The Power of DOTS FastTax

What is DOTS FastTax?

DOTS FastTax web service provides sales and use tax rate information for all US areas based on several different inputs. The operations that are offered within FastTax take input parameters such as address, city, state, postal code. The service also provides an operation that will take your Canadian province and will return the proper Canadian tax rate information.

How can it be used?

At its core, FastTax is an address to tax rate lookup system. You provide the service with a location and it will return the tax rate or rates for the given area. From there you can use this data in conjunction with your own business logic to easily determine the proper tax rate you should be charging. A common use case is for online retail companies that need to determine the rate to charge for an order. Rates vary greatly depending on where the client is located and if the company has a sales tax nexus in that state.  Nexus, also known as sufficient physical presence, is a legal term that refers to the requirement for companies doing business in a state to collect and pay tax on sales in that state. Calculating the proper rate is as easy as determining where your company has nexuses and then performing a tax rate look up via the FastTax web service. These two steps can be done programmatically, thus streamlining your business workflow.

What makes FastTax so powerful?

It may seem like a simple task to take an address and perform a lookup on a tax rate database. In theory it is just identifying a location and then finding the relevant tax rates for it. However, in reality there are many more factors that need to be accounted for to ensure the tax rate being returned is accurate, up to date, and truly relevant for the input address. It is in these aspects where Service Objects’ FastTax goes above and beyond. On top of our tax rate databases that are actively maintained to provide the latest and most accurate tax rate data, our operations benefit from the other services we specialize in. Namely, our address validation and address geocoding services.

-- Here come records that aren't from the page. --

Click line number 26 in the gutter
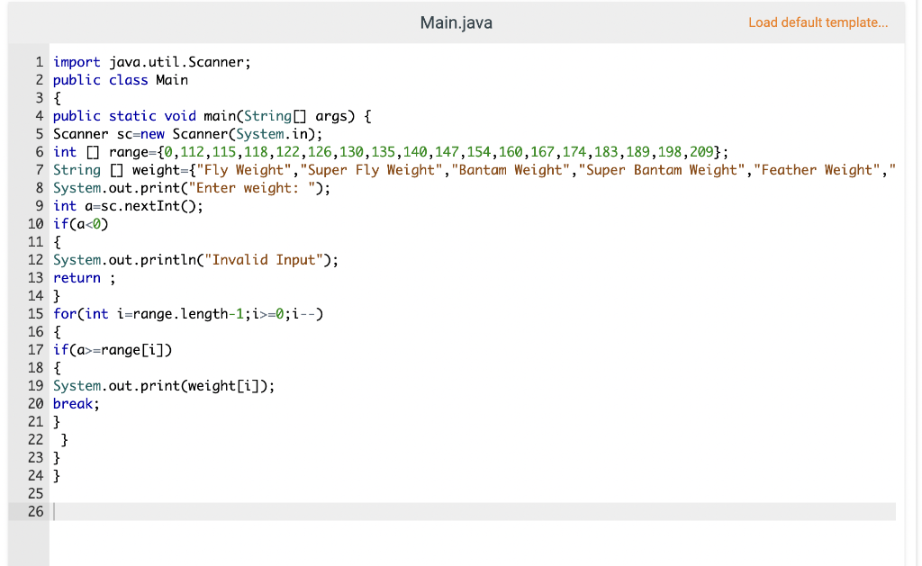This screenshot has height=566, width=922. pos(34,511)
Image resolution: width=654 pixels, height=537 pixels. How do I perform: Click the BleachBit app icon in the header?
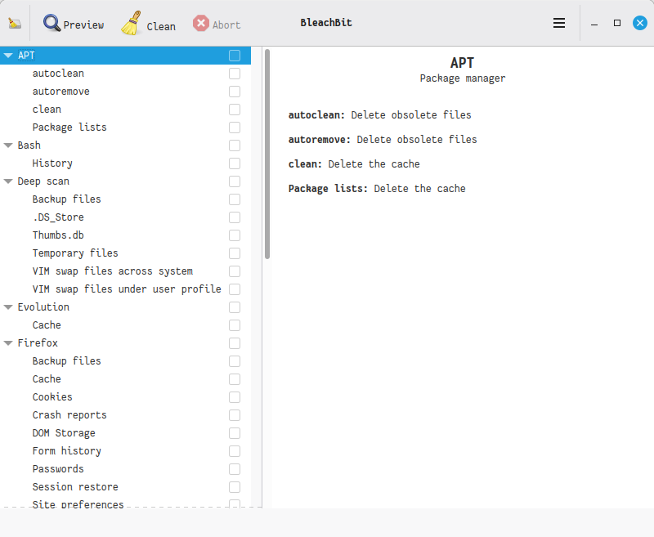[x=15, y=24]
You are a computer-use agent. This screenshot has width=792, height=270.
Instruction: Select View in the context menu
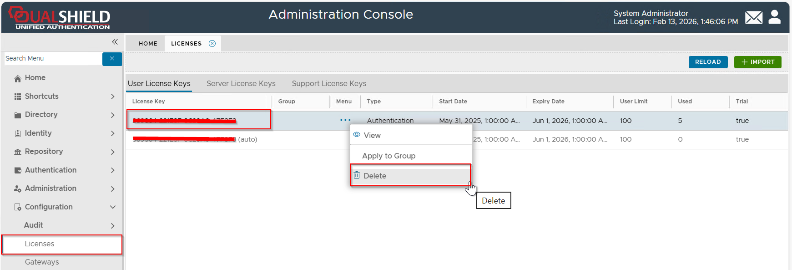click(x=372, y=136)
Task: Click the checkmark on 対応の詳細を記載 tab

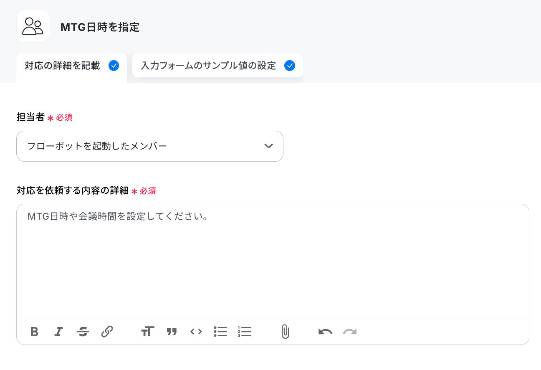Action: click(114, 66)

How does FastTax go above and beyond?

Through the use of our address validation engine we are able to take an input address and determine its correctness as well as standardize it into its most useable form. Having an address corrected and standardized allows us to more accurately match the location with its corresponding tax rate. On top of address validation, our use of geocoordinates and spatial data allow us to identify boundaries between areas. This could be the difference between charging the proper rate for an area or misidentifying it and missing rates such as county, country district, city district, or even special district rates. Another extremely important distinction that geocoordinates allow us to make is for areas that are unincorporated. FastTax provides an “IsUnincorporated” flag when an address is in an unincorporated area. This allows for your business logic to correctly tax this address by removing any city or city district rates.

FastTax in action

To see the power of FastTax in action it helps to take a look at Google Maps. Let’s take the city of Littleton, Colorado. In fig.1 the city perimeter is outlined in red and its contents shaded in. The Google Maps result shows the officially recognized city limits. Comparing that to the pin shown in fig.2 it is clear that the address in this example falls beyond the city limits. Technically it is identified as part of the city of Littleton but is part of an unincorporated area. Tax rates for this address need to properly account for this geospatial and city boundary information. FastTax excels in identifying these areas and can provide the “IsUnidentified” flag to indicate this address falls into its own special case. With the indicator flag in hand you can properly account for the difference in tax rates.